ENTRIES PROVIDED.

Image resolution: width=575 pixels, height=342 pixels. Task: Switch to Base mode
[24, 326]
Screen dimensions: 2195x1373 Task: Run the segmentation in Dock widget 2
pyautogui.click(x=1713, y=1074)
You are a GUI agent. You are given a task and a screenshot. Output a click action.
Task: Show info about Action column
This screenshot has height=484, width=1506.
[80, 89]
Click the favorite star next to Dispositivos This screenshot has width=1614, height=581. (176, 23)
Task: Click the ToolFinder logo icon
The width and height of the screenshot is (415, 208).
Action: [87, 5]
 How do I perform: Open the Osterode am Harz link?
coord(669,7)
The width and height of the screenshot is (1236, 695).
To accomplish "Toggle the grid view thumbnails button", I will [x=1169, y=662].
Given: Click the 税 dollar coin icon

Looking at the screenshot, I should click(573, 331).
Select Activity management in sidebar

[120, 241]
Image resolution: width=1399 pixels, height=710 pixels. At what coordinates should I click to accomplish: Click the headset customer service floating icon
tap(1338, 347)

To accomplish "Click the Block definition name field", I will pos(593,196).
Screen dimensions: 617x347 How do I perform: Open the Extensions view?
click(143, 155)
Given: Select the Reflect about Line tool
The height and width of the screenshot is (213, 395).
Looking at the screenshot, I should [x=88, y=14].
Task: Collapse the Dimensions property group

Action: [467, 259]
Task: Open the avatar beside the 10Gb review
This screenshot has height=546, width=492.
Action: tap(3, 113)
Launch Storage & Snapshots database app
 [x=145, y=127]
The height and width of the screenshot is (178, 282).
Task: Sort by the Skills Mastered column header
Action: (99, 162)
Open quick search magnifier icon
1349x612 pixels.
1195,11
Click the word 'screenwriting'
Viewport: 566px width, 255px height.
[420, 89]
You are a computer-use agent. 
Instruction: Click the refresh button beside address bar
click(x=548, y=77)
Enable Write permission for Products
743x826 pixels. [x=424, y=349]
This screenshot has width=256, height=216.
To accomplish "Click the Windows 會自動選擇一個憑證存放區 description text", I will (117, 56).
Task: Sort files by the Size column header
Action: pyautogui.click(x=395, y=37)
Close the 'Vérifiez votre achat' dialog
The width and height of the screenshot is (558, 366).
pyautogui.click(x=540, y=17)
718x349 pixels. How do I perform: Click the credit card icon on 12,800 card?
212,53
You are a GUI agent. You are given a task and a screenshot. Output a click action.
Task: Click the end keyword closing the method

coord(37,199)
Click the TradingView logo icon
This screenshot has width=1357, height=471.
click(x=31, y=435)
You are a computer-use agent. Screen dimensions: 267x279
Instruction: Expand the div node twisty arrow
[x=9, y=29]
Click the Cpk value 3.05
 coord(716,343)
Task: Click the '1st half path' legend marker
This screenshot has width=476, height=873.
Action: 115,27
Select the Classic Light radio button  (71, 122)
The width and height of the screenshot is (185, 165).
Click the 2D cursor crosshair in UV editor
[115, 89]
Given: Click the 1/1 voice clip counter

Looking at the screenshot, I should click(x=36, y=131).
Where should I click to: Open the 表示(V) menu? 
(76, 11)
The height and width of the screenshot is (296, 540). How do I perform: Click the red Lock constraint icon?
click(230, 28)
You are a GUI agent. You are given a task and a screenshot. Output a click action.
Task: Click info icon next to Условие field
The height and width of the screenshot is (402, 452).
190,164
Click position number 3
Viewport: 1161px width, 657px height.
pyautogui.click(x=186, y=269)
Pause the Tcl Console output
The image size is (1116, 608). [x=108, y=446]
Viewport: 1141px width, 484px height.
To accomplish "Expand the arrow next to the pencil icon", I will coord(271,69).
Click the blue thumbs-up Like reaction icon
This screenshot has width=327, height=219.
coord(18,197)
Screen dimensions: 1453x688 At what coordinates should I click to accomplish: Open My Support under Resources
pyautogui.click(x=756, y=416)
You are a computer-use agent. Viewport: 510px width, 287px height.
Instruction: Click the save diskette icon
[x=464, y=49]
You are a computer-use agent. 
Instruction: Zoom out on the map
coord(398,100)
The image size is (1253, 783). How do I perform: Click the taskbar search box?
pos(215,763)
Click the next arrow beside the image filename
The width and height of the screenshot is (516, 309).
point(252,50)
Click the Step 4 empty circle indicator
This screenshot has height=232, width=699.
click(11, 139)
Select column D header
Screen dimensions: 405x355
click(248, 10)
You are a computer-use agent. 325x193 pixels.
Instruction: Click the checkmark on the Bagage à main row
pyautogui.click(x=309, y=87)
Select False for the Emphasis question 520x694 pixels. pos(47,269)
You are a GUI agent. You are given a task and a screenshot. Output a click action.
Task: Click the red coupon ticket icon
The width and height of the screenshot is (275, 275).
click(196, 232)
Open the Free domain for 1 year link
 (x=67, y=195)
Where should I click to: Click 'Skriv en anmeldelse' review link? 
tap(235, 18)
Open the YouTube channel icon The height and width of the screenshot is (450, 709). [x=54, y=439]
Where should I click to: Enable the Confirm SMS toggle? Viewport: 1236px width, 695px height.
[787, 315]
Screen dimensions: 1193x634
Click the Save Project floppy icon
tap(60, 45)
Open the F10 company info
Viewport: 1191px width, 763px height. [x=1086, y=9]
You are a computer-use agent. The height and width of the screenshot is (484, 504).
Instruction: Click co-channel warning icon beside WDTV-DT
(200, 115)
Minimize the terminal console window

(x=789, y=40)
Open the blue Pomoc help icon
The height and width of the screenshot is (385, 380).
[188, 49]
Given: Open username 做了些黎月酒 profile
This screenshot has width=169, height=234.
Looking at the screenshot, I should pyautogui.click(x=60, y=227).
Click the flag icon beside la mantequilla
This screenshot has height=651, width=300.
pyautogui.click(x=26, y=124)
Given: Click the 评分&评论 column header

STATED PROBLEM. Please copy the rows between the line containing "You are a computer-use agent. Screen" and the line containing "I will coord(271,69).", inclusive, reproducing each one exactly.

SOLUTION BELOW.
You are a computer-use agent. Screen dimensions: 267x279
Instruction: Expand the div node twisty arrow
[x=9, y=29]
Click the Cpk value 3.05
 coord(716,343)
Task: Click the '1st half path' legend marker
This screenshot has width=476, height=873.
Action: 115,27
Select the Classic Light radio button  (71, 122)
The width and height of the screenshot is (185, 165).
Click the 2D cursor crosshair in UV editor
[115, 89]
Given: Click the 1/1 voice clip counter

Looking at the screenshot, I should click(x=36, y=131).
Where should I click to: Open the 表示(V) menu? 
(76, 11)
The height and width of the screenshot is (296, 540). How do I perform: Click the red Lock constraint icon?
click(230, 28)
You are a GUI agent. You are given a task and a screenshot. Output a click action.
Task: Click info icon next to Условие field
The height and width of the screenshot is (402, 452).
190,164
Click position number 3
Viewport: 1161px width, 657px height.
pyautogui.click(x=186, y=269)
Pause the Tcl Console output
The image size is (1116, 608). [x=108, y=446]
Viewport: 1141px width, 484px height.
To accomplish "Expand the arrow next to the pencil icon", I will coord(271,69).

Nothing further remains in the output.